Thus, No Congestion Pricing

It’s good to be the mayor:

On most mornings, Mayor Bill de Blasio departs Gracie Mansion, the mayoral residence of New York City, in a black sport utility vehicle, accompanied by a police escort.

The caravan then makes the drive down the East Side of Manhattan, a ride familiar to his predecessors, before embarking on a detour: past City Hall, across the East River to his final destination, a Y.M.C.A. on Ninth Street in Park Slope, Brooklyn.

There, for an hour — and sometimes more — Mr. de Blasio runs the nation’s largest city from a gym mat. Or a stationary bicycle. Or the weight room.

For the entirety of his 30 months as mayor, the Y.M.C.A. gym has served as the center of a kind of Camp David for Mr. de Blasio, an archipelago of neighborhood haunts in a roughly three-block radius that was part of his pre-mayoral life and where he now routinely returns.

There is the Colson Patisserie, the mayor’s favorite morning stop; the S & S Cleaners; the nearby Brooklyn Public Library branch where Mr. de Blasio votes; the Little Purity Diner; and Bar Toto, where he has held meetings and made fund-raising calls.
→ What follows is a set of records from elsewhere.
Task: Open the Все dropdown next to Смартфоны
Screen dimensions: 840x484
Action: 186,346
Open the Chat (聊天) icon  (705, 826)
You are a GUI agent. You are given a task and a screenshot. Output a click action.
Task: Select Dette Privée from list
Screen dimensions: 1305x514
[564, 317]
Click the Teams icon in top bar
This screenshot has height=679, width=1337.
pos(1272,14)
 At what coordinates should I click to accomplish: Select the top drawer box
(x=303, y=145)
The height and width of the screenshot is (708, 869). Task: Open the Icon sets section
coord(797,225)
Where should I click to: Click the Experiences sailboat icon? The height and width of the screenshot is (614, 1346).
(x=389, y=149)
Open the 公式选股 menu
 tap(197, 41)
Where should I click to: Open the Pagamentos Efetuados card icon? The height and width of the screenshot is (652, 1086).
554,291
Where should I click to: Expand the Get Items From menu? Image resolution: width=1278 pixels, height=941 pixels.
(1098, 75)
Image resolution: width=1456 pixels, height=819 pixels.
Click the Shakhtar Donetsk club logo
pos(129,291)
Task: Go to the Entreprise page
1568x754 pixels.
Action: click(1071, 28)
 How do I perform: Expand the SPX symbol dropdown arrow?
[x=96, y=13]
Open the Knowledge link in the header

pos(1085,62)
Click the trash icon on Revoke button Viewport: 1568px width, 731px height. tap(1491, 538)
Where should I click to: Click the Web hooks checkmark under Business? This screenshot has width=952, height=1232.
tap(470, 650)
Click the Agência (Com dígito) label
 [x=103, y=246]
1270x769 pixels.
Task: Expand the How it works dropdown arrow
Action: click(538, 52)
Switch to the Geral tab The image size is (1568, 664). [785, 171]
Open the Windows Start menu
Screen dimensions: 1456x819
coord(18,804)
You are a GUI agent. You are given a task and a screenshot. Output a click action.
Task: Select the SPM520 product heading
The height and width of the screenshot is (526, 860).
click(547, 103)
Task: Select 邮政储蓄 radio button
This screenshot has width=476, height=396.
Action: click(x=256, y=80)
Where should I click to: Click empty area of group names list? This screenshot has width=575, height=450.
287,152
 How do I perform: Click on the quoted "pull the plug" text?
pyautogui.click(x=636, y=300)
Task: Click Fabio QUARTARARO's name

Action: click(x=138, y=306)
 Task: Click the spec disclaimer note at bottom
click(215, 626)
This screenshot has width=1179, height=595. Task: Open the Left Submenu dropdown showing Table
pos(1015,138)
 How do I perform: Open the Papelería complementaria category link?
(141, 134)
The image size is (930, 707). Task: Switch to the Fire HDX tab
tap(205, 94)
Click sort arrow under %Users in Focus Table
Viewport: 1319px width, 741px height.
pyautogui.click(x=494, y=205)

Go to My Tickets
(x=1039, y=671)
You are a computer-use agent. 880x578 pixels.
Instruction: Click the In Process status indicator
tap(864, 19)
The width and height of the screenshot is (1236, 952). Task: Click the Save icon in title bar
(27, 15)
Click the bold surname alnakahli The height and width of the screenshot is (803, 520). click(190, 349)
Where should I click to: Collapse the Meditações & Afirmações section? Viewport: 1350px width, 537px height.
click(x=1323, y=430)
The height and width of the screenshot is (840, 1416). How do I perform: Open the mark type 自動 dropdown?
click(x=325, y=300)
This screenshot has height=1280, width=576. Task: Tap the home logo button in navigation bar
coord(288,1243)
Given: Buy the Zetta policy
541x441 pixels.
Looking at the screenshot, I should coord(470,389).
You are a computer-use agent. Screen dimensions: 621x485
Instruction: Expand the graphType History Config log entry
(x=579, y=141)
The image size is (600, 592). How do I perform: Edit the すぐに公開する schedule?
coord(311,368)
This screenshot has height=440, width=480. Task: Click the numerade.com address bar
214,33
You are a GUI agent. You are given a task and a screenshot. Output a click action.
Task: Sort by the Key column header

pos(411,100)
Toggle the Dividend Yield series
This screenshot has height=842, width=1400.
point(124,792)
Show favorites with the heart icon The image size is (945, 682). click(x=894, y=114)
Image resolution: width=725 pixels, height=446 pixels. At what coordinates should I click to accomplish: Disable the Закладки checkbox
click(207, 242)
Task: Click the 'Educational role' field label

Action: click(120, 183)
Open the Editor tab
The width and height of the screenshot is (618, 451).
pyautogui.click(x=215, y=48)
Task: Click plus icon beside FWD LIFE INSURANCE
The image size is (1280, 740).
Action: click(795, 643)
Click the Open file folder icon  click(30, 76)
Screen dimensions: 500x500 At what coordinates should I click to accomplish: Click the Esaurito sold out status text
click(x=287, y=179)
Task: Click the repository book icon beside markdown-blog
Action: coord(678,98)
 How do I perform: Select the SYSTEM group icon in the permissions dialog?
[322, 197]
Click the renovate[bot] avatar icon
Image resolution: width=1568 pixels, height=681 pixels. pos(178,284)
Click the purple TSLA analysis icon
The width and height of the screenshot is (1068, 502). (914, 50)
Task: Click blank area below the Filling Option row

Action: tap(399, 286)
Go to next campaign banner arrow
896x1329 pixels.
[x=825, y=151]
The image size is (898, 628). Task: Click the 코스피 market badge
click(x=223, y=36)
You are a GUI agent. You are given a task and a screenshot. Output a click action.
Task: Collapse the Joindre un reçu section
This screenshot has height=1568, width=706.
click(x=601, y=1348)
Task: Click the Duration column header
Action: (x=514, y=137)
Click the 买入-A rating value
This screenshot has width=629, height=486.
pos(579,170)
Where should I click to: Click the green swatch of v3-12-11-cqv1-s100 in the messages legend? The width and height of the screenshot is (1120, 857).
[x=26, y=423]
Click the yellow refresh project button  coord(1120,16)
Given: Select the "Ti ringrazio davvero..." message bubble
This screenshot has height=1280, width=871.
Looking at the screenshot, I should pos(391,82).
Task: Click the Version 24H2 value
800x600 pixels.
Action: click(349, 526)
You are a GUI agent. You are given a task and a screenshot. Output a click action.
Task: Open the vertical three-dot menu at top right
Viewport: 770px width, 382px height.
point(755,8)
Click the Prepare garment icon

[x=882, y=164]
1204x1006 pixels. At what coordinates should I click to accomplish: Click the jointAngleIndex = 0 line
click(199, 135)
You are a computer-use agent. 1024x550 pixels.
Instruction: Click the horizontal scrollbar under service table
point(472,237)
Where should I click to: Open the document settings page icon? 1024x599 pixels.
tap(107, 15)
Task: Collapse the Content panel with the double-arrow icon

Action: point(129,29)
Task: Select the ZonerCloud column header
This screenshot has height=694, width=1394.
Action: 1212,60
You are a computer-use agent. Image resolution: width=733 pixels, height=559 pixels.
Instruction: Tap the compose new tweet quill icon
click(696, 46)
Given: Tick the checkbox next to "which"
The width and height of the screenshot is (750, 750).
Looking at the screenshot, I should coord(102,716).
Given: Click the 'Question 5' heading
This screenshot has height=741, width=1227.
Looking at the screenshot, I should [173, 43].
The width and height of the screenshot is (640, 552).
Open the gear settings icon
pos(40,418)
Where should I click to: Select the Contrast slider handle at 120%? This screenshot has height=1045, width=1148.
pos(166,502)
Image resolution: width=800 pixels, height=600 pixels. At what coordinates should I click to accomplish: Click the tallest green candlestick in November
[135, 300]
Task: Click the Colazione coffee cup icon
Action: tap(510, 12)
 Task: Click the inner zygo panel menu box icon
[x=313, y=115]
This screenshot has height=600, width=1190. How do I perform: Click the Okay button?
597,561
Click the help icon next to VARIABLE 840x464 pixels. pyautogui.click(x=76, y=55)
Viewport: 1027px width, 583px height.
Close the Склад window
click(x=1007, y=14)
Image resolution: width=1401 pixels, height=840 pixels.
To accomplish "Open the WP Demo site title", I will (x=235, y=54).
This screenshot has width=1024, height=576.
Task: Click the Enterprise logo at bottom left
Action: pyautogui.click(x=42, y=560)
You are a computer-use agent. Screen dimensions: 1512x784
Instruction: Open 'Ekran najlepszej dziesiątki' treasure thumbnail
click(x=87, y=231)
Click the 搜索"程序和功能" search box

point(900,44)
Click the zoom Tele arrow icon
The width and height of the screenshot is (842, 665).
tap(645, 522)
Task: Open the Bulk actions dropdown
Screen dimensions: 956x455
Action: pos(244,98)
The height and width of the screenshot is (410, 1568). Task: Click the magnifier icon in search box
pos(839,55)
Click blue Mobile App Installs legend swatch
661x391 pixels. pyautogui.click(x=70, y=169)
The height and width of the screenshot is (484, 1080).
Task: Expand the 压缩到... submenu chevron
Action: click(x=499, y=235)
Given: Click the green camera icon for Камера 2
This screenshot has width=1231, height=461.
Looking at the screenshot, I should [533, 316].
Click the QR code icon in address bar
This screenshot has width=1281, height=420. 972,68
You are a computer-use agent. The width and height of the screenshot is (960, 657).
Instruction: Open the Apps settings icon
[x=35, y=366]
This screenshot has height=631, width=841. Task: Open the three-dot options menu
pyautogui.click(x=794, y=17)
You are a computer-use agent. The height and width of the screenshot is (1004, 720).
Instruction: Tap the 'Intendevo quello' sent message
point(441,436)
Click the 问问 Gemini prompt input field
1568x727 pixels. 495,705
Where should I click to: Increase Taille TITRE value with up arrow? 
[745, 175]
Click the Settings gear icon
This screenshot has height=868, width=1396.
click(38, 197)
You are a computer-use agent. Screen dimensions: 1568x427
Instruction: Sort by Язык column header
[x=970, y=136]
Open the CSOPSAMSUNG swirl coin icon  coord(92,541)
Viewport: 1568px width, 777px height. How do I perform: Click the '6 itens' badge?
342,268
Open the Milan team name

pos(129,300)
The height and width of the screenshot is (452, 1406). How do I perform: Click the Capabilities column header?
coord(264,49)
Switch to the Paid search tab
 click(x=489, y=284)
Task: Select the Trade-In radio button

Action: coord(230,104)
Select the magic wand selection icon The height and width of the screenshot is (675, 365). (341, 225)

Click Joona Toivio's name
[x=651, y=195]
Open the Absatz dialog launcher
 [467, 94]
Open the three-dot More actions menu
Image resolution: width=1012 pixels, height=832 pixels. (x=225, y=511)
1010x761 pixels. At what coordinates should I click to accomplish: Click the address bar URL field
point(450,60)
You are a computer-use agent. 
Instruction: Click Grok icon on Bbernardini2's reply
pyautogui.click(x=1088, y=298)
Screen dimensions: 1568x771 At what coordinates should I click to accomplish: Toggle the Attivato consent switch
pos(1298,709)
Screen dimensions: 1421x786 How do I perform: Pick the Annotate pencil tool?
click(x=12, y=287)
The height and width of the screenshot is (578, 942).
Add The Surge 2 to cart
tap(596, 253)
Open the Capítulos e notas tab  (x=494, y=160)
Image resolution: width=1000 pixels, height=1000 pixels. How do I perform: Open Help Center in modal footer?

The uniqueness of the mayor’s routine has been noted since his early days in office, before he and his family moved to Gracie Mansion from their Park Slope home. But close observation by a reporter for The New York Times, who is a fellow member of the Y.M.C.A., reveals it to be more rigid, lengthy and leisurely than previously known.

During a recent week, Mr. de Blasio did not miss a single workout — hitting the gym each and every weekday, usually leaving the mansion around 8 a.m. or a bit later.

[. . .]

No one begrudges the mayor’s right to exercise, even though some may take issue with his choice of venue to do so. But his sojourn in Park Slope is hardly a solitary affair.

There is a security detail, as well as a rotating cast of staff members from his press office who stay either outside or across the street at the patisserie before accompanying him to City Hall or other events. One is assigned per day, said Eric F. Phillips, the mayor’s top spokesman, to help Mr. de Blasio “stay connected and efficient while he’s working out.”

[. . .]

Last Tuesday, for example, Mr. de Blasio traveled from the Upper East Side to Brooklyn, before reversing direction to head 15 miles north — straight past Gracie Mansion — to an event in the Bronx at 10:30 a.m.

The routine has also survived a raft of continuing investigations into the mayor’s fund-raising activities by state and federal prosecutors.

As recent observations showed, it is, in many respects, a routine that most busy people can only dream of.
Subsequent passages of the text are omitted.